The main issue is that GRAS allows companies to decide whether a substance meets the definition of GRAS without mandating a review by the U.S. Food and Drug Administration before being added to food.
The Natural Resources Defense Council (NRDC) has previously estimated that about 1,000 of the 10,000 additives used today are being used based on undisclosed GRAS safety determinations. NRDC’s latest report attempted to find out more about the chemicals reported as GRAS based solely on a company determination and to examine safety decisions of companies which voluntarily submit additives for FDA review.

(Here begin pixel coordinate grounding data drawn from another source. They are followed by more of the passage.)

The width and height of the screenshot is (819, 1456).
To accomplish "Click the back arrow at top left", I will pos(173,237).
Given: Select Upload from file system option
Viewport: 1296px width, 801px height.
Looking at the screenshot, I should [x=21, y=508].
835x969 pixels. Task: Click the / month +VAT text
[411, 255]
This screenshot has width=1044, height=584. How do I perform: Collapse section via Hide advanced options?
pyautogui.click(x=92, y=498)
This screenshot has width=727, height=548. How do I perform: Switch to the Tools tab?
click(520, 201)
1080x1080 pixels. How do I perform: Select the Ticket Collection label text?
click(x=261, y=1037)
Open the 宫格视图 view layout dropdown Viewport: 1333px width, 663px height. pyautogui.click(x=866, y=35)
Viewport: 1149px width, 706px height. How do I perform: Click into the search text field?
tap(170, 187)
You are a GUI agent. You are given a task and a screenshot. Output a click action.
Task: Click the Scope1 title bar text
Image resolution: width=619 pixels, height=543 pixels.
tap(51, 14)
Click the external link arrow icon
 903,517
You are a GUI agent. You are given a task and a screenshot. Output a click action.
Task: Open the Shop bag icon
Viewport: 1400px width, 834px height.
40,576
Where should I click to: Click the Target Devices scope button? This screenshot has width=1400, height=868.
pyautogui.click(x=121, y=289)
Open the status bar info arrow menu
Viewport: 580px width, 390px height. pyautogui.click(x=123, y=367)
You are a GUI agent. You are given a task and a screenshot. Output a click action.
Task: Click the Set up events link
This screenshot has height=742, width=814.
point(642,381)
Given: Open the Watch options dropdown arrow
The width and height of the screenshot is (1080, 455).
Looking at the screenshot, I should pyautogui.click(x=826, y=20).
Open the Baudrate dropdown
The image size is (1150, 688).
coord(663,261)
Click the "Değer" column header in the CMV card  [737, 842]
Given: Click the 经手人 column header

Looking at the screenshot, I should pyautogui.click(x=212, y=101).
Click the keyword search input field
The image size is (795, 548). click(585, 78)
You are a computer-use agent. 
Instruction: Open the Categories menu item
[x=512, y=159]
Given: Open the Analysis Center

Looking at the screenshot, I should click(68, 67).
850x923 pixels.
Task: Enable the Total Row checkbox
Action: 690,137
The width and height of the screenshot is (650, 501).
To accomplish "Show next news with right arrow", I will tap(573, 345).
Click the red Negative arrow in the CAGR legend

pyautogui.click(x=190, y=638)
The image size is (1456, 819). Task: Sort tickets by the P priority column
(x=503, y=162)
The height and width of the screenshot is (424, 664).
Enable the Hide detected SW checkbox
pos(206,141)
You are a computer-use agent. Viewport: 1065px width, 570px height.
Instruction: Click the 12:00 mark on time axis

The organization was able to identify 275 chemicals from 56 companies that appear to be marketed for use in food based on undisclosed GRAS safety determinations and found that, of the requests for FDA review, about one in five notices is rejected or withdrawn from review.
NRDC stated that communications between FDA and companies seeking agency review – information obtained under the Freedom of Information Act – revealed that FDA carefully reviews notifications and “asks tough questions. The agency’s reviews often raise serious safety concerns or reveal that the company’s scientific analysis is flawed or inconsistent with the law.”
If the agency rejects a GRAS notice, it sends an explanation of the safety concerns in a letter to the company and publishes the letter online.
“But when a company withdraws a notice and asks FDA to stop further review,” the report notes, “the agency issues a letter confirming the withdrawal without publicly explaining any of the concerns that could have prompted the withdrawal.”
Furthermore, such a withdrawal doesn’t prevent the company from marketing the product for use in food. The report details four chemicals with withdrawn GRAS notices – epigallocatechin-3-gallate (EGCG), gamma-amino butyric acid (GABA), theobromine, and sweet lupin protein, fiber, and flour – noting that, despite safety concerns, they have been listed as an ingredient in some food products.
“There are gaping holes in the safety net for chemicals that are added to our food supply,” said Erik Olson, NRDC senior strategic director for health and food.
Ultimately, the report concluded, “A chemical additive cannot be ‘generally recognized as safe’ if its identity, chemical composition, and safety determination are not publicly disclosed.”
NRDC recommends that FDA publish safety concerns even when companies withdraw notices, require that FDA be informed of GRAS determinations, and limit conflicts of interest.